**Work instructions:**
Recast every line of the records below as a JSON list of strings, one string per line, with blank lines omitted.

**Given records:**
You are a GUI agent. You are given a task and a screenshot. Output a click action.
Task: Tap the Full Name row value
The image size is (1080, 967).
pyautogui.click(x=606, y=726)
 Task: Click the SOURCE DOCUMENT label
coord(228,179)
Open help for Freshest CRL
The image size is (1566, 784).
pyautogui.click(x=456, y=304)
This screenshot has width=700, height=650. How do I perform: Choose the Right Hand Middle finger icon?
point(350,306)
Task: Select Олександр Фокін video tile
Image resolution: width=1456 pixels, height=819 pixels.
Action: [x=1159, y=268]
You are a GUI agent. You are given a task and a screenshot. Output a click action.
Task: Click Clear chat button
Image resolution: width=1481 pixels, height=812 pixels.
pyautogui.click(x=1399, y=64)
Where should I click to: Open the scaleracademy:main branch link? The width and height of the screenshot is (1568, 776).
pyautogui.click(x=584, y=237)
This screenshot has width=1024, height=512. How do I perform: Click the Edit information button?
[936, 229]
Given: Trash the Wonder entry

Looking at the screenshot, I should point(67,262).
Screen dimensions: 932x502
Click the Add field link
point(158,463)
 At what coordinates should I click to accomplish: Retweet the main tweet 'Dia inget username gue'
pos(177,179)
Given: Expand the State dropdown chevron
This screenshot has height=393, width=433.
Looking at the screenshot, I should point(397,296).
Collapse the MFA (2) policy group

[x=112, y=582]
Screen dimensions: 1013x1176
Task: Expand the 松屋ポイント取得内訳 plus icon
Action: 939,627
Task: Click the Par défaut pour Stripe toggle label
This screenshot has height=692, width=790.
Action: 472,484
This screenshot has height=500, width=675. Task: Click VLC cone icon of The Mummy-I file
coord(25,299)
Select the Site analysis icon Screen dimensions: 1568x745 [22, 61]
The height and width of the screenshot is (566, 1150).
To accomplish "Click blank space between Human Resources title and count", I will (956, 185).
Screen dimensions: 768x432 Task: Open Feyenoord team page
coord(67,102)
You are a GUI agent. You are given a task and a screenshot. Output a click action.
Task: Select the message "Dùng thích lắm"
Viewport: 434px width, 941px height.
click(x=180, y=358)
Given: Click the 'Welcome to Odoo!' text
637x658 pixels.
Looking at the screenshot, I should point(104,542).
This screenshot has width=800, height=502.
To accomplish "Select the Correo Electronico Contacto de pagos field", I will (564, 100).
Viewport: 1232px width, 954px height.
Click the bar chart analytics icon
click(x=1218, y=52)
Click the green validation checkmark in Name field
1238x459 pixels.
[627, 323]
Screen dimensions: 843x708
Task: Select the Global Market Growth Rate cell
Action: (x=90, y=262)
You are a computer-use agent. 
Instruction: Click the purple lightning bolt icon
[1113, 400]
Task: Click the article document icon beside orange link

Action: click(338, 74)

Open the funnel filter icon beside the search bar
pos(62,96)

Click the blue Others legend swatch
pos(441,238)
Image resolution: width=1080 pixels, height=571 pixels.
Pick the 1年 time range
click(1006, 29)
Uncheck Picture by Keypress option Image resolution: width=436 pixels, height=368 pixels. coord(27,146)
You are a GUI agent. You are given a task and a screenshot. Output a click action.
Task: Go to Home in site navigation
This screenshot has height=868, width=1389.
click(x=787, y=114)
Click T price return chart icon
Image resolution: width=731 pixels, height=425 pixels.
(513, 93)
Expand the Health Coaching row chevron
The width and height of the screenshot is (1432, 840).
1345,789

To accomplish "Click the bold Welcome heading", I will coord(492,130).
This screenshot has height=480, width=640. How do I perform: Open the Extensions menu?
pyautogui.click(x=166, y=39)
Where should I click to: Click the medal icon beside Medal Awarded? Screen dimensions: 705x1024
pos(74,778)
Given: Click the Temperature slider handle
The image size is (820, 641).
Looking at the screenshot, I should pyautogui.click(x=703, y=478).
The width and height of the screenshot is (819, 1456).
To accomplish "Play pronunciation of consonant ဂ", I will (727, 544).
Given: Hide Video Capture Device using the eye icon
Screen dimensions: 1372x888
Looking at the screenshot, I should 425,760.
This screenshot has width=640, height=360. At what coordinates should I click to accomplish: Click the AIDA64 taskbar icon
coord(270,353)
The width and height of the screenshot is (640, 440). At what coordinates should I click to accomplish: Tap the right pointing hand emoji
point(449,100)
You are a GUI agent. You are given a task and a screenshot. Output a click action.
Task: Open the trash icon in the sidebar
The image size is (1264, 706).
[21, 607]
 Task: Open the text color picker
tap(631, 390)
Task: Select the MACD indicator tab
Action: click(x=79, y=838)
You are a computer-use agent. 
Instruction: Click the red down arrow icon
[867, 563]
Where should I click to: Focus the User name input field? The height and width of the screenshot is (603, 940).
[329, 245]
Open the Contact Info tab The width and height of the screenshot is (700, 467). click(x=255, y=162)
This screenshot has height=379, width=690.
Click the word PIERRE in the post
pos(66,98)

**Complete answer:**
[
  "You are a GUI agent. You are given a task and a screenshot. Output a click action.",
  "Task: Tap the Full Name row value",
  "The image size is (1080, 967).",
  "pyautogui.click(x=606, y=726)",
  " Task: Click the SOURCE DOCUMENT label",
  "coord(228,179)",
  "Open help for Freshest CRL",
  "The image size is (1566, 784).",
  "pyautogui.click(x=456, y=304)",
  "This screenshot has width=700, height=650. How do I perform: Choose the Right Hand Middle finger icon?",
  "point(350,306)",
  "Task: Select Олександр Фокін video tile",
  "Image resolution: width=1456 pixels, height=819 pixels.",
  "Action: [x=1159, y=268]",
  "You are a GUI agent. You are given a task and a screenshot. Output a click action.",
  "Task: Click Clear chat button",
  "Image resolution: width=1481 pixels, height=812 pixels.",
  "pyautogui.click(x=1399, y=64)",
  "Where should I click to: Open the scaleracademy:main branch link? The width and height of the screenshot is (1568, 776).",
  "pyautogui.click(x=584, y=237)",
  "This screenshot has width=1024, height=512. How do I perform: Click the Edit information button?",
  "[936, 229]",
  "Given: Trash the Wonder entry",
  "Looking at the screenshot, I should point(67,262).",
  "Screen dimensions: 932x502",
  "Click the Add field link",
  "point(158,463)",
  " At what coordinates should I click to accomplish: Retweet the main tweet 'Dia inget username gue'",
  "pos(177,179)",
  "Given: Expand the State dropdown chevron",
  "This screenshot has height=393, width=433.",
  "Looking at the screenshot, I should point(397,296).",
  "Collapse the MFA (2) policy group",
  "[x=112, y=582]",
  "Screen dimensions: 1013x1176",
  "Task: Expand the 松屋ポイント取得内訳 plus icon",
  "Action: 939,627",
  "Task: Click the Par défaut pour Stripe toggle label",
  "This screenshot has height=692, width=790.",
  "Action: 472,484",
  "This screenshot has height=500, width=675. Task: Click VLC cone icon of The Mummy-I file",
  "coord(25,299)",
  "Select the Site analysis icon Screen dimensions: 1568x745 [22, 61]",
  "The height and width of the screenshot is (566, 1150).",
  "To accomplish \"Click blank space between Human Resources title and count\", I will (956, 185).",
  "Screen dimensions: 768x432 Task: Open Feyenoord team page",
  "coord(67,102)",
  "You are a GUI agent. You are given a task and a screenshot. Output a click action.",
  "Task: Select the message \"Dùng thích lắm\"",
  "Viewport: 434px width, 941px height.",
  "click(x=180, y=358)",
  "Given: Click the 'Welcome to Odoo!' text",
  "637x658 pixels.",
  "Looking at the screenshot, I should point(104,542).",
  "This screenshot has width=800, height=502.",
  "To accomplish \"Select the Correo Electronico Contacto de pagos field\", I will (564, 100).",
  "Viewport: 1232px width, 954px height.",
  "Click the bar chart analytics icon",
  "click(x=1218, y=52)",
  "Click the green validation checkmark in Name field",
  "1238x459 pixels.",
  "[627, 323]",
  "Screen dimensions: 843x708",
  "Task: Select the Global Market Growth Rate cell",
  "Action: (x=90, y=262)",
  "You are a computer-use agent. ",
  "Instruction: Click the purple lightning bolt icon",
  "[1113, 400]",
  "Task: Click the article document icon beside orange link",
  "Action: click(338, 74)",
  "Open the funnel filter icon beside the search bar",
  "pos(62,96)",
  "Click the blue Others legend swatch",
  "pos(441,238)",
  "Image resolution: width=1080 pixels, height=571 pixels.",
  "Pick the 1年 time range",
  "click(1006, 29)",
  "Uncheck Picture by Keypress option Image resolution: width=436 pixels, height=368 pixels. coord(27,146)",
  "You are a GUI agent. You are given a task and a screenshot. Output a click action.",
  "Task: Go to Home in site navigation",
  "This screenshot has height=868, width=1389.",
  "click(x=787, y=114)",
  "Click T price return chart icon",
  "Image resolution: width=731 pixels, height=425 pixels.",
  "(513, 93)",
  "Expand the Health Coaching row chevron",
  "The width and height of the screenshot is (1432, 840).",
  "1345,789",
  "To accomplish \"Click the bold Welcome heading\", I will coord(492,130).",
  "This screenshot has height=480, width=640. How do I perform: Open the Extensions menu?",
  "pyautogui.click(x=166, y=39)",
  "Where should I click to: Click the medal icon beside Medal Awarded? Screen dimensions: 705x1024",
  "pos(74,778)",
  "Given: Click the Temperature slider handle",
  "The image size is (820, 641).",
  "Looking at the screenshot, I should pyautogui.click(x=703, y=478).",
  "The width and height of the screenshot is (819, 1456).",
  "To accomplish \"Play pronunciation of consonant ဂ\", I will (727, 544).",
  "Given: Hide Video Capture Device using the eye icon",
  "Screen dimensions: 1372x888",
  "Looking at the screenshot, I should 425,760.",
  "This screenshot has width=640, height=360. At what coordinates should I click to accomplish: Click the AIDA64 taskbar icon",
  "coord(270,353)",
  "The width and height of the screenshot is (640, 440). At what coordinates should I click to accomplish: Tap the right pointing hand emoji",
  "point(449,100)",
  "You are a GUI agent. You are given a task and a screenshot. Output a click action.",
  "Task: Open the trash icon in the sidebar",
  "The image size is (1264, 706).",
  "[21, 607]",
  " Task: Open the text color picker",
  "tap(631, 390)",
  "Task: Select the MACD indicator tab",
  "Action: click(x=79, y=838)",
  "You are a computer-use agent. ",
  "Instruction: Click the red down arrow icon",
  "[867, 563]",
  "Where should I click to: Focus the User name input field? The height and width of the screenshot is (603, 940).",
  "[329, 245]",
  "Open the Contact Info tab The width and height of the screenshot is (700, 467). click(x=255, y=162)",
  "This screenshot has height=379, width=690.",
  "Click the word PIERRE in the post",
  "pos(66,98)"
]